I had just poured water into the heating filter for a Captain Country Chicken MRE, and was preparing to remove some layers of clothing beneath my flak vest (the weather had turned hot after the freezing night), when RPG and small-arms fire rattled the scrap iron that formed the roof of the filthy garage headquarters.
The fire directed at us did not let up. Over the ICOM, Smith learned that it was coming from a mosque on Michigan about 300 yards away. The mosque was promptly targeted for a possible air strike, and everyone began a fast march toward it.
Smith did not have to order his Marines straight into the direction of the fire; it was a collective impulse—a phenomenon I would see again and again over the coming days. The idea that Marines are trained to break down doors, to seize beachheads and other territory, was an abstraction until I was there to experience it. Running into fire rather than seeking cover from it goes counter to every human survival instinct—trust me. I was sweating as much from fear as from the layers of clothing I still had on from the night before, to the degree that it felt as if pure salt were running into my eyes from my forehead. As the weeks had rolled on, and I had gotten to know the 1/5 Marines as the individuals they were, I had started deluding myself that they weren’t much different from me. They had soft spots, they got sick, they complained. But in one flash, as we charged across Michigan amid whistling incoming shots, I realized that they were not like me; they were Marines.
This is an essay that I read years ago out of my interest in history and military history. It’s by the journalist Robert D. Kaplan and details his experiences as an “embedded” journalist, accompanying the 1st Battalion of the 5th Marine Regiment in 2004 as they worked to take the Iraqi town of Fallujah. The battle for Fallujah in 2004 was some of the hardest fighting in the Iraq war, and Kaplan’s article gives a good feel for what it was like on the ground.

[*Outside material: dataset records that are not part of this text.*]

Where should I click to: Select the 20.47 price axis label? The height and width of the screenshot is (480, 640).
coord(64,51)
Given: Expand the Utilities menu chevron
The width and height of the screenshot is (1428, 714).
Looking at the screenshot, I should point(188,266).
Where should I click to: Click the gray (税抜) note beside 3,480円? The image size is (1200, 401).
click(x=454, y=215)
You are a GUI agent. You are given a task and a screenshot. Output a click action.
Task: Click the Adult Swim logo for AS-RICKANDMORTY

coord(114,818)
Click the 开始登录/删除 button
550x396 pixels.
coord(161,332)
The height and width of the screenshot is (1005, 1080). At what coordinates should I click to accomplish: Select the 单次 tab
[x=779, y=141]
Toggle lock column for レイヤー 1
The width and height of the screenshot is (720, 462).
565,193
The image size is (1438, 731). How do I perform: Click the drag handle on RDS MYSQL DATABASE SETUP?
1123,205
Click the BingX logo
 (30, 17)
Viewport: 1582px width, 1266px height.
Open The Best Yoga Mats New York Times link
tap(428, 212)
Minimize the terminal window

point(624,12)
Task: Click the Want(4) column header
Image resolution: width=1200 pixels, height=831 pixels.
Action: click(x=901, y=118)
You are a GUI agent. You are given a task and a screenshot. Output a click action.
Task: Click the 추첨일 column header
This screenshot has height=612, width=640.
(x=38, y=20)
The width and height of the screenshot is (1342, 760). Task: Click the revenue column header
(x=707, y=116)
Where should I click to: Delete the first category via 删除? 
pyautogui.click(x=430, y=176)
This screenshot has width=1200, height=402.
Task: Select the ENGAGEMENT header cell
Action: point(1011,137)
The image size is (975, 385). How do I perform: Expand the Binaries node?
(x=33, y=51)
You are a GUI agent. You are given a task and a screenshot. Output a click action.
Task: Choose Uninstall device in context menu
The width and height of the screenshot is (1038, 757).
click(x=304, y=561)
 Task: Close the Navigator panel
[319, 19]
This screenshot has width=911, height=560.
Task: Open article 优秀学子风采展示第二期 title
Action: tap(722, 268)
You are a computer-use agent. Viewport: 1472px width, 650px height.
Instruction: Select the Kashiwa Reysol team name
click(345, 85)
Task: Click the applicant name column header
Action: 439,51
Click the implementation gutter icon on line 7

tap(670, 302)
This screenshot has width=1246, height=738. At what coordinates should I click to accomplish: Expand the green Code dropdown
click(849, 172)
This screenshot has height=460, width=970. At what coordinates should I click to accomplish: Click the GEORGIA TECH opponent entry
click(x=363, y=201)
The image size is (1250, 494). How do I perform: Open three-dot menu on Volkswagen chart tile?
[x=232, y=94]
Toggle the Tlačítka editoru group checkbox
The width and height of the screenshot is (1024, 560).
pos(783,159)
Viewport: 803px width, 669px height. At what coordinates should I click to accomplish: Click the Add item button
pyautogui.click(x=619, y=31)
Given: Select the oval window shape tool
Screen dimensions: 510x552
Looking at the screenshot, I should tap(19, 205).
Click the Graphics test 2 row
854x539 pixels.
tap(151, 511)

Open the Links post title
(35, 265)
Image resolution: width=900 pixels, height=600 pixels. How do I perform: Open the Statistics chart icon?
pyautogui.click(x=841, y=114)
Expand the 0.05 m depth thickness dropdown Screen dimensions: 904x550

While my interest in military history has waned some lately, I find that this excerpt has a lot of value outside of its military context. For while it’s talking about how Marines are trained to respond instinctively under fire in combat, it’s more about how human beings respond to fear and danger. And in that vein, it’s actually an important lesson and example for everyone and how we approach life and the fears and anxieties we face every day.
The simple fact is that fear is a part of being human, like I outlined in my word meditation on fear. We don’t get to choose whether we will experience fear or not. We get to choose what we do with our fear when it comes upon us.
Our reaction to fear is instinctive. Our body and mind urge us to either run away from our fear, or to hide and wait for it to pass us by. Both of those are natural responses and they have their place and purpose.
But we have another option, one that is not natural but can be learned. We can run towards our fears and face them. Unlike this example, when we run to meet our fears we’re not necessarily looking to fight them or overcome them. Rather, we’re looking to dispel them somehow. Oftentimes, once we are face to face with our fears, dispelling them is simply a matter of listening to them and understanding what they have to say. After all, fear ultimately isn’t an adversary; it’s a part of us that’s doing a job that’s meant to benefit us. But to do that, to engage with fear, we first have to run towards it, not away. And that’s no easy thing: many times we can feel that what we’re afraid of and have to run towards is something that could well destroy us.
That’s what these Marines did under fire, run towards something that could destroy them. And it’s instructive to look at how they came to be able to do it. They trained for it, they practiced it, over and over again. Through drills, exercises, and real-life experiences, they slowly developed new instincts, new responses and new habits. Until finally, the first, immediate response, without having to think about it, is to run towards rather than away.
I used to be a very fearful person. Then, I spent ten years working in crisis management. And over time, I learned to run towards things that I was afraid of, because running away only made it worse.
Over time, I learned to apply those lessons from work more broadly in life. And now, as I’m more focused once again on questions of spirituality and growth, I find that this is an important lesson for all of us. All of us can stand to learn how to run towards our fears rather than away from them.
It’s not easy. It’s not safe. Sometimes you get hurt. But it’s the right thing to do, the right way to approach life. And the lesson from this particular episode is that it can be done successfully and the key to that success is through practice.
Fortunately, being humans, we have a chance to practice running towards our fears every day.